Work instruction: An exact copy of every entry is the required answer.

Source data
# # # # # # #
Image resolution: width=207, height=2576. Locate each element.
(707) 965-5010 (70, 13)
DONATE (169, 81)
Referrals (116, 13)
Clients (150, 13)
# # # # # # #
Solution for this problem:
Image resolution: width=207, height=2576. Locate each element.
(707) 965-5010 (70, 13)
DONATE (169, 81)
Referrals (116, 13)
Clients (150, 13)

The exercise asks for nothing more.